▸ What to do:
Using the records below, quote only the span that opens with the line containing "The image size is (1366, 768)." and closes with the line containing "Tap the red envelope icon beside username", exactly and inclusively.

▸ Provided material:

****************************************

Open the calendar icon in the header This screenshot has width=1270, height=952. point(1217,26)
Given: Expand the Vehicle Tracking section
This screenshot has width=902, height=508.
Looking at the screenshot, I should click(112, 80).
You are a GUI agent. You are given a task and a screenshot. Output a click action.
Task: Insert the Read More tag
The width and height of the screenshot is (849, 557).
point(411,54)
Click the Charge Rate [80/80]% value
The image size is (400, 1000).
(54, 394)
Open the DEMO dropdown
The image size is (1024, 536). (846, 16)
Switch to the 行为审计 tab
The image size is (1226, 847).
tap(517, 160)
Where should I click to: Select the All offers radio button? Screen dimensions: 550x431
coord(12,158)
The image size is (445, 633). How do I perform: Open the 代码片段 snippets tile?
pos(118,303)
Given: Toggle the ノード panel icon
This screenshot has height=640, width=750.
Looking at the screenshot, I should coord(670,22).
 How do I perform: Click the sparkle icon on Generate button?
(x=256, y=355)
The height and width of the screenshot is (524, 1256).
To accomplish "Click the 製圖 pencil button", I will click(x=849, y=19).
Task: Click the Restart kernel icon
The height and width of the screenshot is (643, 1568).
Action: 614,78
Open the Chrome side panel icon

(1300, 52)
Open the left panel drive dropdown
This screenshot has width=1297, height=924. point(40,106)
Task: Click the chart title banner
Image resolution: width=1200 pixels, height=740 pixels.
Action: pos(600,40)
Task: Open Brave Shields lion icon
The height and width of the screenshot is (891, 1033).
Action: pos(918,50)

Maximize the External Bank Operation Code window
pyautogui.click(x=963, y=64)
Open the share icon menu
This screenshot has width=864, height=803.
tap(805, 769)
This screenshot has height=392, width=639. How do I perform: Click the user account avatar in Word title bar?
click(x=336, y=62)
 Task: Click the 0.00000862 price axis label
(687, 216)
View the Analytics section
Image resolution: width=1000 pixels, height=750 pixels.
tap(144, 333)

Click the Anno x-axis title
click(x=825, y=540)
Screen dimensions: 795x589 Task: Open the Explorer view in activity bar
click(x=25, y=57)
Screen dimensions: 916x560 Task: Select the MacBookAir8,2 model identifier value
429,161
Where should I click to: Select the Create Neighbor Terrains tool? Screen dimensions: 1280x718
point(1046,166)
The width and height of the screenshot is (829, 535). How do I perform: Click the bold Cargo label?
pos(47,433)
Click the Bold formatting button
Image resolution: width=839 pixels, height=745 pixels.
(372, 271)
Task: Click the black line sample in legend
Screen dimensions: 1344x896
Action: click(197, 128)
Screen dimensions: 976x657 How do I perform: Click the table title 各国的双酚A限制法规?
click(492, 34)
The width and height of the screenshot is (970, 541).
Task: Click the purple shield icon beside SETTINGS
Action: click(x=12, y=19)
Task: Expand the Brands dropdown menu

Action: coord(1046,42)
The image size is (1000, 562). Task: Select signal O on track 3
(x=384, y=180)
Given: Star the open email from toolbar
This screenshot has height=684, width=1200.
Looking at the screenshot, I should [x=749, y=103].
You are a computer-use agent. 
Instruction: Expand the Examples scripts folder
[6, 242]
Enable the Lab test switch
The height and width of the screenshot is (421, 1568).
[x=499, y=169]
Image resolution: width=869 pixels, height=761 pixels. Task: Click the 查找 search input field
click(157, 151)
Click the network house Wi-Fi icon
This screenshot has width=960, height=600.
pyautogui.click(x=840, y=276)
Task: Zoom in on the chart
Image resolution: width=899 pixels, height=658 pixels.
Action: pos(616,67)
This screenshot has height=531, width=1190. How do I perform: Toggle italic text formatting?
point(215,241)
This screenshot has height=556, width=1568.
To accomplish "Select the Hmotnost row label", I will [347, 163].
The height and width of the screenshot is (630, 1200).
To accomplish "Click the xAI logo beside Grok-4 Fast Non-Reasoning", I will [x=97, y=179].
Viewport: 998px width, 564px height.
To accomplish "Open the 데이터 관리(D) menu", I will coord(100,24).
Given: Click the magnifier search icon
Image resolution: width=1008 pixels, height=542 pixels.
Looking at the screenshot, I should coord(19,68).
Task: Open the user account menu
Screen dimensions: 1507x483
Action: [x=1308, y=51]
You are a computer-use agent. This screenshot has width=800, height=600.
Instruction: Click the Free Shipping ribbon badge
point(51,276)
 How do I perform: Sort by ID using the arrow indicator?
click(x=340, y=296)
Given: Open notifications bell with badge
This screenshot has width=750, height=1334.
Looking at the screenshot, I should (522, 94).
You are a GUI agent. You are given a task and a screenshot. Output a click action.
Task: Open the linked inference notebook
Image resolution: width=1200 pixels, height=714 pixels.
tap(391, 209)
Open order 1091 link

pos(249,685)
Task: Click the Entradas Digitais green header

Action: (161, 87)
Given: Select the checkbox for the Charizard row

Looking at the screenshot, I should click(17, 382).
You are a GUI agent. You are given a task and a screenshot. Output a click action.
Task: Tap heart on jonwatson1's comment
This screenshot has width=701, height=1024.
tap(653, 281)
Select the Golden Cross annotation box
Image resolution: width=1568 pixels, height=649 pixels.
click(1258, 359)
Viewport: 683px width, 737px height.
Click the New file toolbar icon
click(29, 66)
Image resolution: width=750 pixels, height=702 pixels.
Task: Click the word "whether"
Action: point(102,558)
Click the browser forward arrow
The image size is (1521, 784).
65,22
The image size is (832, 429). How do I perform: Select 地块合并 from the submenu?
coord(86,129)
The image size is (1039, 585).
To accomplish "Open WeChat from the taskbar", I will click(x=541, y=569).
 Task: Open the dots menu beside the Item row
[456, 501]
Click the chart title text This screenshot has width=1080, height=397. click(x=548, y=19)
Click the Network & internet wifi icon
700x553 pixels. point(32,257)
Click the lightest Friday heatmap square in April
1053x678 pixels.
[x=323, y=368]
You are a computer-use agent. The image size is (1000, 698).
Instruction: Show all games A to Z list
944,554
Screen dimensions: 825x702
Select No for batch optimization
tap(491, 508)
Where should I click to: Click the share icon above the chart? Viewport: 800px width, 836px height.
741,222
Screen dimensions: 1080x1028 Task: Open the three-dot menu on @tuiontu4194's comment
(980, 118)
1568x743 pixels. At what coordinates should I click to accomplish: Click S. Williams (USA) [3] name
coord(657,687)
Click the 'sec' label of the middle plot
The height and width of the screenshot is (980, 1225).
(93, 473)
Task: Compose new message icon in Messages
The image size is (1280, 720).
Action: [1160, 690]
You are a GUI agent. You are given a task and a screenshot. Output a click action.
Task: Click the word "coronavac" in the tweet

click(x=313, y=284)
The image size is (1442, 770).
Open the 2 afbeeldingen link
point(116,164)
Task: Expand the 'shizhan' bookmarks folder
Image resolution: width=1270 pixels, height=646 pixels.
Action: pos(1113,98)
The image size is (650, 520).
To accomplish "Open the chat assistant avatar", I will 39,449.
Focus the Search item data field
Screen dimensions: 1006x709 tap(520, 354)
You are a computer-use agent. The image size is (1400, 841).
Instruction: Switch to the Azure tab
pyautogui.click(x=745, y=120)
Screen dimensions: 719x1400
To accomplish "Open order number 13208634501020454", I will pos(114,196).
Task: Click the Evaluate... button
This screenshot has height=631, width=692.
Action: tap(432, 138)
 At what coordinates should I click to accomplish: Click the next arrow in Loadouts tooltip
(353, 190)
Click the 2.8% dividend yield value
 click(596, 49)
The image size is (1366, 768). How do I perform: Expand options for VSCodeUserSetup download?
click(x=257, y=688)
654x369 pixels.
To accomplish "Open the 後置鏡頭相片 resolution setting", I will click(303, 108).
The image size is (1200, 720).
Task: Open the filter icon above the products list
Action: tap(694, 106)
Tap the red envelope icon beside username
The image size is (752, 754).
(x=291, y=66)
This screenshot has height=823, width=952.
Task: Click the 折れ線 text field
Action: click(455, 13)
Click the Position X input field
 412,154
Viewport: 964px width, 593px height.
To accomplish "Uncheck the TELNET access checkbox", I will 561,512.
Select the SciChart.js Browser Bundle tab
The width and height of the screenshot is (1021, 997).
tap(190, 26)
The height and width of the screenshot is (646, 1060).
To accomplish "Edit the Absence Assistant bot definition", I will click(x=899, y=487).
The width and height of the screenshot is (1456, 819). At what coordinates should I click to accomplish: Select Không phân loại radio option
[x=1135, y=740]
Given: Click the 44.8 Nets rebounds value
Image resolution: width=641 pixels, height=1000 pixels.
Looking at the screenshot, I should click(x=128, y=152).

****************************************

▸ Solution:
The image size is (1366, 768). How do I perform: Expand options for VSCodeUserSetup download?
click(x=257, y=688)
654x369 pixels.
To accomplish "Open the 後置鏡頭相片 resolution setting", I will click(303, 108).
The image size is (1200, 720).
Task: Open the filter icon above the products list
Action: tap(694, 106)
Tap the red envelope icon beside username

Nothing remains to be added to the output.